L'avis de... Stéphane Dalifard, associé spécialisé dans le domaine bancaire* chez Logica Business Consulting

« Les banques anglo-saxonnes ont plutôt investi dans l’externalisation »

le 27/01/2011 L'AGEFI Hebdo

Quel est l’aspect le plus critique dans ces projets d’automatisation de back-office ?

C’est le côté transversal de ce type de projets. Enormément d’acteurs sont impliqués, qui réfléchissent chacun aux processus dans lesquels ils sont impliqués. Des bouts de workflow sont traités par différentes applications métier au sein du système d’information global. Dans une logique transversale, il faut réfléchir à la « désimbrication » de ces bouts de workflow pour pouvoir les traiter avec la nouvelle application mise en place.

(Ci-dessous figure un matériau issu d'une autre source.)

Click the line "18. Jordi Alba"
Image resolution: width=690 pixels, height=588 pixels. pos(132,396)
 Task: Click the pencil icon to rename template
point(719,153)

Au-delà de la technique, la gouvernance du projet est complexe avec des responsabilités au niveau de la maîtrise d’ouvrage dédiée au workflow, aux différents processus comme le crédit immobilier, la maîtrise d’œuvre des différents métiers….

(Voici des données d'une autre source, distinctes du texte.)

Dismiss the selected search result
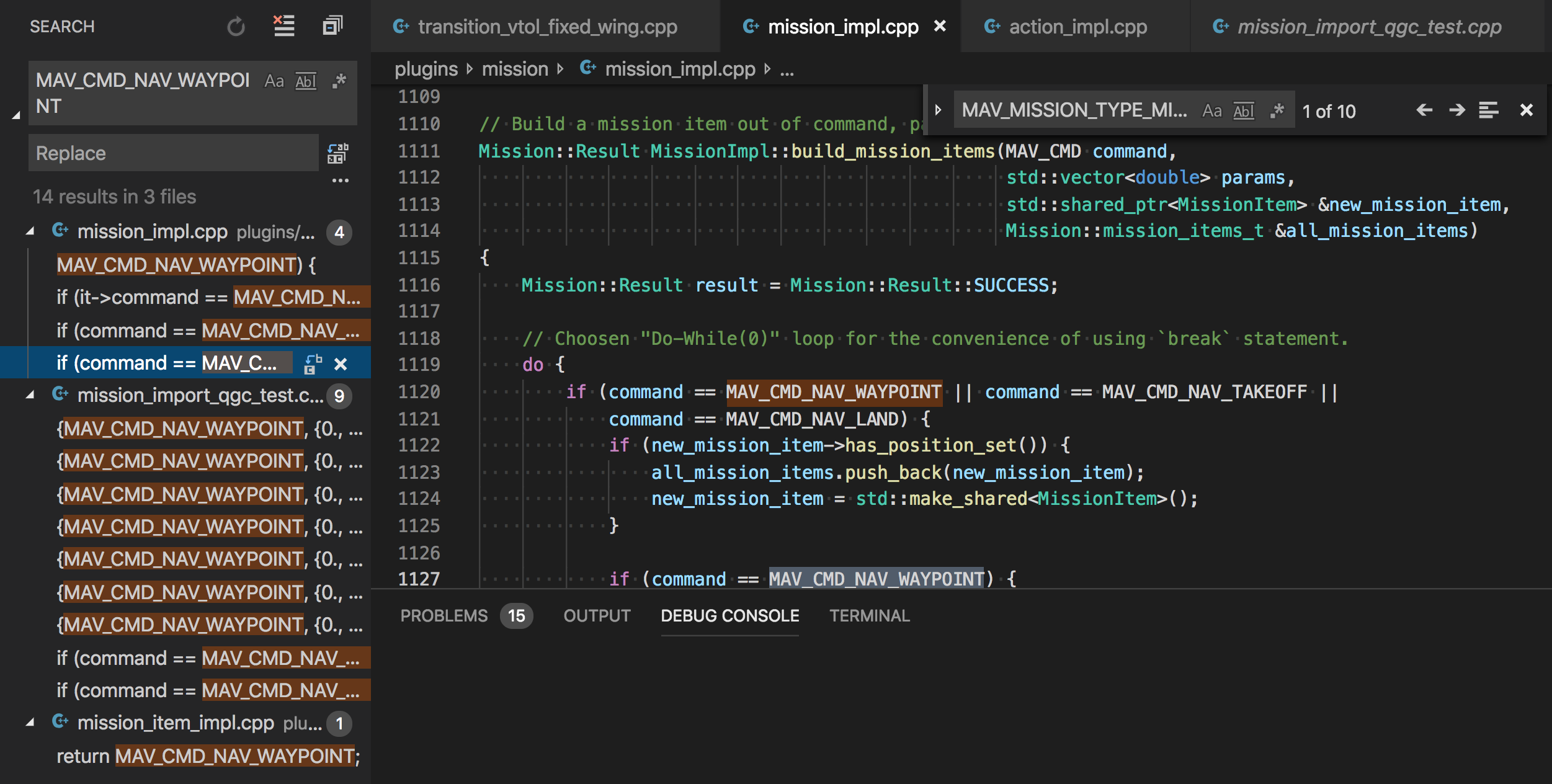The image size is (1552, 784). point(341,364)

Et cela nécessite-t-il une infrastructure novatrice ?

Absolument. L’application de workflow traverse de multiples applications hétérogènes, développées selon des langages de programmation différents, des architectures différentes (client/serveur, mainframe, web services…). Elle doit donc être en mesure de communiquer efficacement avec ces différents logiciels métiers, tout en s’appuyant sur un socle technique assez générique. Tous les cas de figure dans un processus doivent être paramétrables, autant que faire se peut pour minimiser les développements complémentaires.

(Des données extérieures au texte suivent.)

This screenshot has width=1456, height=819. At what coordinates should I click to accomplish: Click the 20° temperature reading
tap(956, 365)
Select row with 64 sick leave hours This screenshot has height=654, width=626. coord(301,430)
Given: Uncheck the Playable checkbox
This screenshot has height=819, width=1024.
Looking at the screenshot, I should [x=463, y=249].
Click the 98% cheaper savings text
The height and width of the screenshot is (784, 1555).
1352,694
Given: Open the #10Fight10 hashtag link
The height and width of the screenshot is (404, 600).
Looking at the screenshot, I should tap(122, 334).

Les banques françaises sont-elles en avance sur ce sujet ?

Oui, car les banques anglo-saxonnes ont plutôt investi dans l’externalisation de ces opérations de back-office avec des centres de traitement (BPO) en Inde par exemple. Mais externalisation ne signifie pas forcément automatisation. Et certaines banques étrangères, allemandes notamment, regardent avec beaucoup d’attention ces expérimentations françaises.